Task: Needed from the data below: every line from the one with "Open Explorer's more" up to and including the one with "You are a computer-use agent. The image", repeated exactly and with nothing else.

[Collected data entries]
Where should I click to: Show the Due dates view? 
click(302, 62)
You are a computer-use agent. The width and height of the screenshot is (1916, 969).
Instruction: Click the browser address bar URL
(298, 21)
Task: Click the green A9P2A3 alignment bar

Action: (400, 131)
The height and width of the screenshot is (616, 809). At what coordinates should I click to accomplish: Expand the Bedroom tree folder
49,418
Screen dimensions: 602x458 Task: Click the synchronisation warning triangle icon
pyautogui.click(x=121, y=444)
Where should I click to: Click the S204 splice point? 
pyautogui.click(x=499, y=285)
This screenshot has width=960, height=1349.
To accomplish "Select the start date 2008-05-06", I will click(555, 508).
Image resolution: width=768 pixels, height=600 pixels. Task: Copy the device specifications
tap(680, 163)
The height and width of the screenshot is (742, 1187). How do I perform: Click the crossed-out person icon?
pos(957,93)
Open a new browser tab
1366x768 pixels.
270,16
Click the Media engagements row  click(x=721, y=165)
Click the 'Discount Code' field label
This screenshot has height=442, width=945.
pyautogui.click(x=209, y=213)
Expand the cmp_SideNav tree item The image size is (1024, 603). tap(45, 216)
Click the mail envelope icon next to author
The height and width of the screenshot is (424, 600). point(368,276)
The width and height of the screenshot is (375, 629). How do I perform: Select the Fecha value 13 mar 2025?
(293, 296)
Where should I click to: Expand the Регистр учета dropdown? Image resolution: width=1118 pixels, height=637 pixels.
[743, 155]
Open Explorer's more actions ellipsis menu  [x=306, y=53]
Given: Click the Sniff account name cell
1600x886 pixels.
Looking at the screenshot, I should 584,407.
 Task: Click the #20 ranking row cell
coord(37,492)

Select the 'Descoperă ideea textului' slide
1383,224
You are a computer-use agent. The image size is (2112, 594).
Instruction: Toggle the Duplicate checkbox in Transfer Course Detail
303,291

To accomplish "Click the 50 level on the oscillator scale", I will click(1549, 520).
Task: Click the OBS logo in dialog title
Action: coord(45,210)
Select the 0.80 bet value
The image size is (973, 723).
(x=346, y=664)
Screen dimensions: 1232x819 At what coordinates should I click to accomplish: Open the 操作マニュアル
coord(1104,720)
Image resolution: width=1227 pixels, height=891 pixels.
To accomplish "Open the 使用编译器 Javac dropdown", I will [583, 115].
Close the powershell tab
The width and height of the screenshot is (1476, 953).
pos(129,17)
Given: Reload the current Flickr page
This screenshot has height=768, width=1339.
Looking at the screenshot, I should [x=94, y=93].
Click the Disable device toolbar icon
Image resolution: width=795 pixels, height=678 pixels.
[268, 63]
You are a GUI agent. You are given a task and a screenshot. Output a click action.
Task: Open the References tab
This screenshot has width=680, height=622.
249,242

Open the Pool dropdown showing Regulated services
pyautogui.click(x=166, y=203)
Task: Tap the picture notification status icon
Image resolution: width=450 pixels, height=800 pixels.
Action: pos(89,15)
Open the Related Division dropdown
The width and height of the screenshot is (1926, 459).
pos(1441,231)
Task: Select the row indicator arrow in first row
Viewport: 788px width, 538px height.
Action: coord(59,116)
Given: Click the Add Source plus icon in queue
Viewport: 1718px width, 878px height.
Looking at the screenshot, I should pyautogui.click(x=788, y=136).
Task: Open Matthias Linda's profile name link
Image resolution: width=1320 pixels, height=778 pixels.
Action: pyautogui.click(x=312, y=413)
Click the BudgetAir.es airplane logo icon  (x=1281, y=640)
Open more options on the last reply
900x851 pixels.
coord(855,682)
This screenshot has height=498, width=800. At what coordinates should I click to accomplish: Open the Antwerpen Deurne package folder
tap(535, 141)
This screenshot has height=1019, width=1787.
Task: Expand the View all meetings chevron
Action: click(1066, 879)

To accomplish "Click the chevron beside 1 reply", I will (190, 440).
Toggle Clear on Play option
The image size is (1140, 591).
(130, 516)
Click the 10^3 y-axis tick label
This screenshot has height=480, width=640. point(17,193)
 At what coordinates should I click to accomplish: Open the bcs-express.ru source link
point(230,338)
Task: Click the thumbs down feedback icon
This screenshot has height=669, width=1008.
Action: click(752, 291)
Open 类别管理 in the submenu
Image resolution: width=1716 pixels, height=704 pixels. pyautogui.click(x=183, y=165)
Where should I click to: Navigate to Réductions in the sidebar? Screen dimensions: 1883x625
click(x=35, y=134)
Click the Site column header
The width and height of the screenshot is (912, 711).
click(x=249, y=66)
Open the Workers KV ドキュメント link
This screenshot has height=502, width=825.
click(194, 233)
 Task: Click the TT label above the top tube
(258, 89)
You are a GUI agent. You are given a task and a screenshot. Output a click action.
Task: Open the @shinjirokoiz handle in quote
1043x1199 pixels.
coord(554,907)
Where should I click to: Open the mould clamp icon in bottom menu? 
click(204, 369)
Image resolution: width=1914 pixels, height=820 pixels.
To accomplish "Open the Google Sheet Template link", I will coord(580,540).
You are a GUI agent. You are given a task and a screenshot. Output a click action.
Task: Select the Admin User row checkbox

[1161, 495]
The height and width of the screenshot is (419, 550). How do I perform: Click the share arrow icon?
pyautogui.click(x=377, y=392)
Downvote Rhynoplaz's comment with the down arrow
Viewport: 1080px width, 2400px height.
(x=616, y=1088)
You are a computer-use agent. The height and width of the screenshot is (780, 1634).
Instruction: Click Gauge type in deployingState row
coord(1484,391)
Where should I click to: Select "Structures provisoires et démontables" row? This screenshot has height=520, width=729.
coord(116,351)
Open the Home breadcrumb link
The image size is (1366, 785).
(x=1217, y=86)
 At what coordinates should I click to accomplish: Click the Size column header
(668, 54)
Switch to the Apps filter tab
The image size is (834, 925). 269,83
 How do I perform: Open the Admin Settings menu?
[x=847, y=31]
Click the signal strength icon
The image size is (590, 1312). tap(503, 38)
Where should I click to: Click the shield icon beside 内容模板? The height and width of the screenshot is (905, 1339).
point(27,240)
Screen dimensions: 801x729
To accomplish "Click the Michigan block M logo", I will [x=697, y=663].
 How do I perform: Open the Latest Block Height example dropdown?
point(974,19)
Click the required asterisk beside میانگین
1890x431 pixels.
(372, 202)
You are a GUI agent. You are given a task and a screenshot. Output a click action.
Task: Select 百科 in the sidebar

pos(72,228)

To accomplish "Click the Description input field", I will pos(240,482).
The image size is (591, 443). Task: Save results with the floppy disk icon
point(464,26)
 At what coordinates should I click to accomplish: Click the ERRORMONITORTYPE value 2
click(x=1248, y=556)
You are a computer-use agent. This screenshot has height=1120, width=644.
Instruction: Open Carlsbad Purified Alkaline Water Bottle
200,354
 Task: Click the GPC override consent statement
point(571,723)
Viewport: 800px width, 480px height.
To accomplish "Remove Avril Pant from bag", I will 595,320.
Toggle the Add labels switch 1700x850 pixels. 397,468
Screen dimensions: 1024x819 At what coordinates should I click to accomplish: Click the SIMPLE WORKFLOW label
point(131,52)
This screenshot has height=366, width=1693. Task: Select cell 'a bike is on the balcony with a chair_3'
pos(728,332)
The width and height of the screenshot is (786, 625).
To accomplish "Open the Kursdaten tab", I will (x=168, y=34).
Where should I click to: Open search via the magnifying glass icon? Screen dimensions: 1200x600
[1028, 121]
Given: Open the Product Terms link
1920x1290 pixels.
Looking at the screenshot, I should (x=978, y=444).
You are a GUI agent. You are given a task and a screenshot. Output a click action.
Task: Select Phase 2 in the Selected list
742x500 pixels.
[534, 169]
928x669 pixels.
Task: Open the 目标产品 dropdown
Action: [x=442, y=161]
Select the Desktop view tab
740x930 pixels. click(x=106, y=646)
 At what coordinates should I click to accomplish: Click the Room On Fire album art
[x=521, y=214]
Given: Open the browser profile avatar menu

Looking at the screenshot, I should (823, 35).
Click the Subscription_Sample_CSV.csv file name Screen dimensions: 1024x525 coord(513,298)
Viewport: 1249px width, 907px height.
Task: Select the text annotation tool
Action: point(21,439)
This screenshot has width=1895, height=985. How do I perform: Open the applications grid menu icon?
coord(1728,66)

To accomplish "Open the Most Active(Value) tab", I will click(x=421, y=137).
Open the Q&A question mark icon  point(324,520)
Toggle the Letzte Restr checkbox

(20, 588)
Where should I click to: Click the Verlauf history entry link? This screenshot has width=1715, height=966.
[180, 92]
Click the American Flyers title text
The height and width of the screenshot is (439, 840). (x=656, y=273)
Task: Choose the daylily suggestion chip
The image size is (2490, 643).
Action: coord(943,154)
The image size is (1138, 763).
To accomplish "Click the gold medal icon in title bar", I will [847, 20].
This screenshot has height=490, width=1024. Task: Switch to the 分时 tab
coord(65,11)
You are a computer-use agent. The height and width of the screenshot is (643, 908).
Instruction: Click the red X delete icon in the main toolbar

Solution to the exercise:
Open Explorer's more actions ellipsis menu  [x=306, y=53]
Given: Click the Sniff account name cell
1600x886 pixels.
Looking at the screenshot, I should 584,407.
 Task: Click the #20 ranking row cell
coord(37,492)

Select the 'Descoperă ideea textului' slide
1383,224
You are a computer-use agent. The image size is (2112, 594).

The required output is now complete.